Making a directorial debut at Sundance is no small feat. Doing so with a story that spans two continents and two decades is an even bigger challenge. For Idris Elba, one of the most significant pieces of advice came from one of his former directors, Ridley Scott.
Talking at the IndieWire Sundance Studio presented by Dropbox, Elba spoke about how working on Scott’s film “American Gangster” opened his eyes to the importance of tiny details when making a period film.
“I remember walking onto the set and, as far as the eye can see, everything was 1973,” Elba said.
That calendar year is also pivotal to Elba’s new film “Yardie,” which opens in Kingston, Jamaica during a time of gang violence. Following “D” (Aml Ameen) 10 years later and his quest for revenge and clarity after the death of a family member, Elba and the production crew had to immerse the audience in two different time periods.

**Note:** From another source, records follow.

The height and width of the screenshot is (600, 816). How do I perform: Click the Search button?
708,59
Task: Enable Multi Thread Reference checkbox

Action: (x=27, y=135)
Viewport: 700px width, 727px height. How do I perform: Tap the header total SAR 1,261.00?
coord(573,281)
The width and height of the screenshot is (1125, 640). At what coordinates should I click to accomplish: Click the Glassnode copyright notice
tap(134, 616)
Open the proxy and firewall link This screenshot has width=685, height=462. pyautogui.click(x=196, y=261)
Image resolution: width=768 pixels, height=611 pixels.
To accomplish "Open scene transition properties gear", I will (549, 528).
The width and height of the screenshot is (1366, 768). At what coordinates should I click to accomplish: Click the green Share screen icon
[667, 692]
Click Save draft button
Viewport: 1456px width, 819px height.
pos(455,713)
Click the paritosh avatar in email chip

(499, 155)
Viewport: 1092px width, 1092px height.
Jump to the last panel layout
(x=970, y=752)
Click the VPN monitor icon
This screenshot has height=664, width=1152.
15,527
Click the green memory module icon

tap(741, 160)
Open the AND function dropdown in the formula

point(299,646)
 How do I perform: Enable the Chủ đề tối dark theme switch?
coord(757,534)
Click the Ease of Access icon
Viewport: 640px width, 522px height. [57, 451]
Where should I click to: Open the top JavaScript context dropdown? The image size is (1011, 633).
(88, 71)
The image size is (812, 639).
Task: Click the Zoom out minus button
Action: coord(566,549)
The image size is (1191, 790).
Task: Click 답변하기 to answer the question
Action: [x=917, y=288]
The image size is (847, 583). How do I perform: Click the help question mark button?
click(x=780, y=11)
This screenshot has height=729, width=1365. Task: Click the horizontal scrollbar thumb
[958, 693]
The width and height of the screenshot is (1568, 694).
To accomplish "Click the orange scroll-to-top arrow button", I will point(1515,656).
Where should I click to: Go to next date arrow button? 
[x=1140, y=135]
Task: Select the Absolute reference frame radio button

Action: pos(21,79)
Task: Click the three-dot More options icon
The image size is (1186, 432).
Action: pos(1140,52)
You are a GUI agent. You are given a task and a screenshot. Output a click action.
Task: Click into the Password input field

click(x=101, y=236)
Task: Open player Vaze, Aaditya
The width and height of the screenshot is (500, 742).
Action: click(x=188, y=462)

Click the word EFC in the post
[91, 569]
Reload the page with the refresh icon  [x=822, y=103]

“If your eye deviates from the actor to the door and something’s wrong with the door, you’re out of the scene immediately. It was something I instilled in my actors about their environments,” Elba said. “I wanted my actors to really feel like this was their world.”
Idris Elba is now an indie filmmaker thanks to #Yardie. Here's what he learned about directing from Ridley Scott.
— IndieWire (@IndieWire) January 21, 2018
“Yardie,” based on Victor Headley’s 1992 novel of the same name, stars Ameen, Shantol Jackson, and Stephen Graham. The film is playing as part of Sundance’s World Cinema Dramatic Competition.